You've probably heard of the Amazon Echo or Google Home. You may have heard of IP security cameras. You probably haven't heard of The Eggminder. However, these devices all have one thing in common--they're Internet of Things devices. The Internet of Things(IoT) refers to the collection devices that connect to the internet that aren't computers of smart phones. IoT devices are quickly becoming mainstays in homes around the world, by promising additional features that their "dumb" counterparts could only dream of providing. However, the rapid increase of internet connected devices gave us(and our advisor, Jeff) some concerns regarding security. We pondered questions like: Is Alexa listening to me and sending that data back to HQ, even when I haven't said the code word? Who is talking to my various smart appliances? How hard is it for a hacker to gain control of my IP security camera? In an effort to answer this questions, we created the LAN Ranger.

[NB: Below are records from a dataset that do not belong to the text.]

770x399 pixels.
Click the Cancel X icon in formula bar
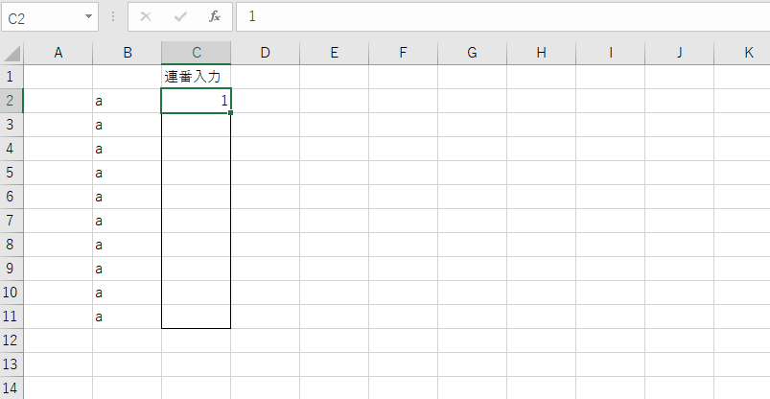point(146,17)
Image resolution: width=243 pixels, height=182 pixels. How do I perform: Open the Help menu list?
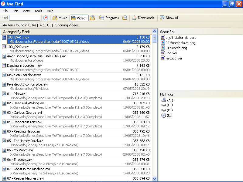point(50,11)
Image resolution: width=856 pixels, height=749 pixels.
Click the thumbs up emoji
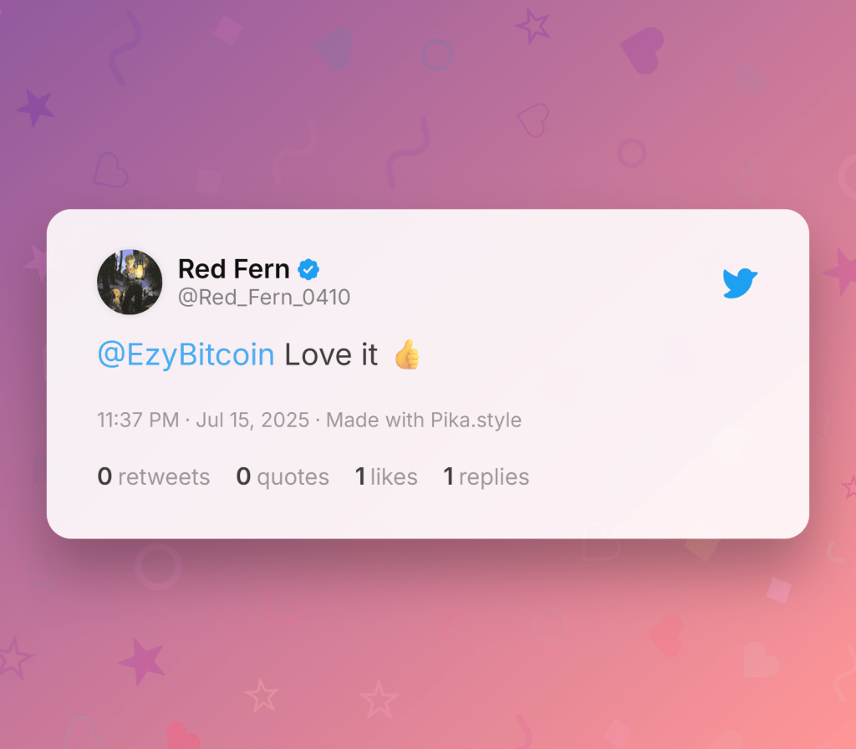coord(407,354)
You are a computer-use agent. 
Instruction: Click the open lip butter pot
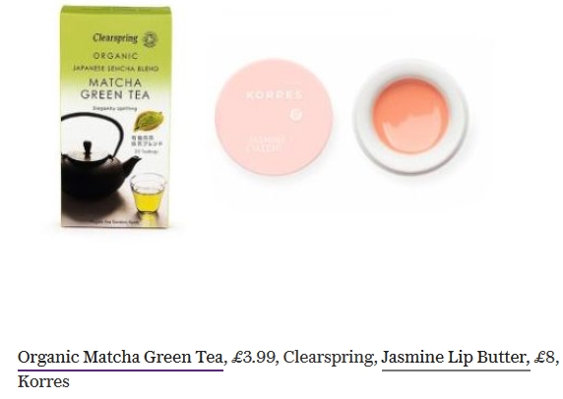(410, 117)
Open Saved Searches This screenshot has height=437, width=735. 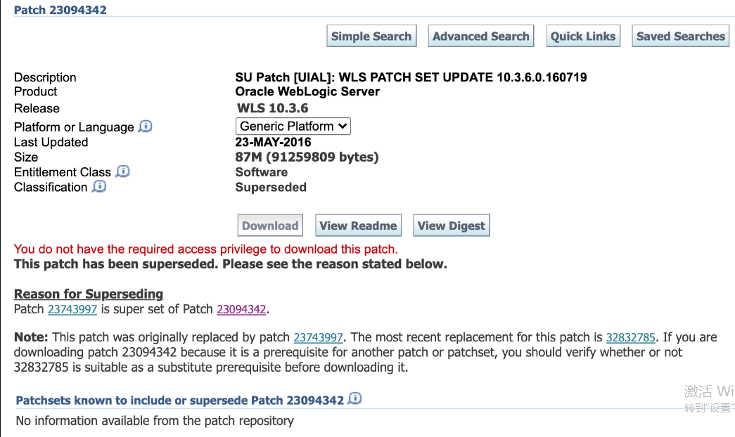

The LAN Ranger is a tool for individuals who want to know more about the security of their IoT devices. This application offers two main avenues in understanding the security of a given device. It provides a glimpse of how susceptible a device is to malicious attacks, and through data aggregation, it helps users determine if their device is infected. To learn more, head to our github repository.
There are three networking components that are crucial to the LAN Ranger: (1) Packet Sniffing, (2) Port Scanning, (3) Host Detection
This is the meat of our application and allows us to listen to specific conversations between devices.
Ports are the communication hubs of a device. Each port sends and receives a specific type of internet communication and it is important to know which ports are 'open' for a given device.
Hosts are devices that are connected to the network that your machine is currently on. Make sure the devices you plan to investigate are on the same wireless connection as your machine!
Note: The LAN Ranger is designed for individuals to use on private networks and should not be used in any public setting.